サイレンなんかじゃない
鳴田るな
預かり物屋へようこそ
ちりんちりんと呼び鈴が鳴りました。お客様がやってくる音です!
カウンターですやすや気持ちよく船を漕いでいたけど、慌てて居住まいを正します。
起き上がった拍子、ガタンと肘を打ち付けたのがちょっと痛い。咳払いして営業スマイルを浮かべたのと、扉が開いたのはほとんど同時。
今度のお客様は綺麗な女の子でした。年の頃は16~18歳ぐらいでしょうか? 身長は自分と同じぐらい、色白だと白いワンピースがよく映える。長い銀髪は綺麗に編み込まれていて、可愛いリボンで彩られています。
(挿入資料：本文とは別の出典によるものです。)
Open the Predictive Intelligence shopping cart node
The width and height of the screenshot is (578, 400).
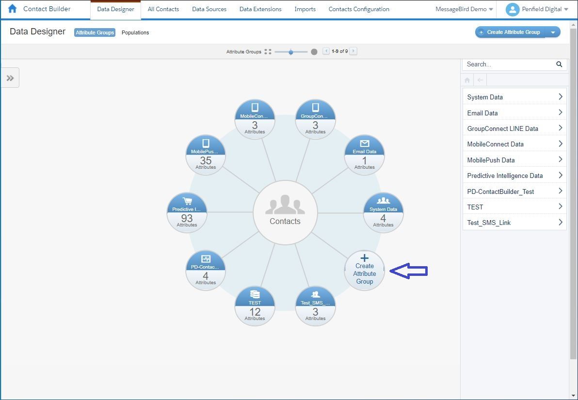point(187,213)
下を向いていた青い瞳が、少しさまよってからようやくこちらを向きました。
「いらっしゃいませ。預かり物屋へようこそ!」
カウンターから呼びかけると、一瞬躊躇したような顔をしてから、そっと歩いてきます。
「あの……ここが、何でも預かってくださるお店……ですか?」
「ええ、そうですよ。何か、預けたい物がございますか?」
すらすらと説明の口上を述べると、女の子は少し考えてから、また青い目をこちらに向けました。
「私の歌を、預かってほしいんです」
――どこかで波の音が聞こえたような、そんな気が、しました。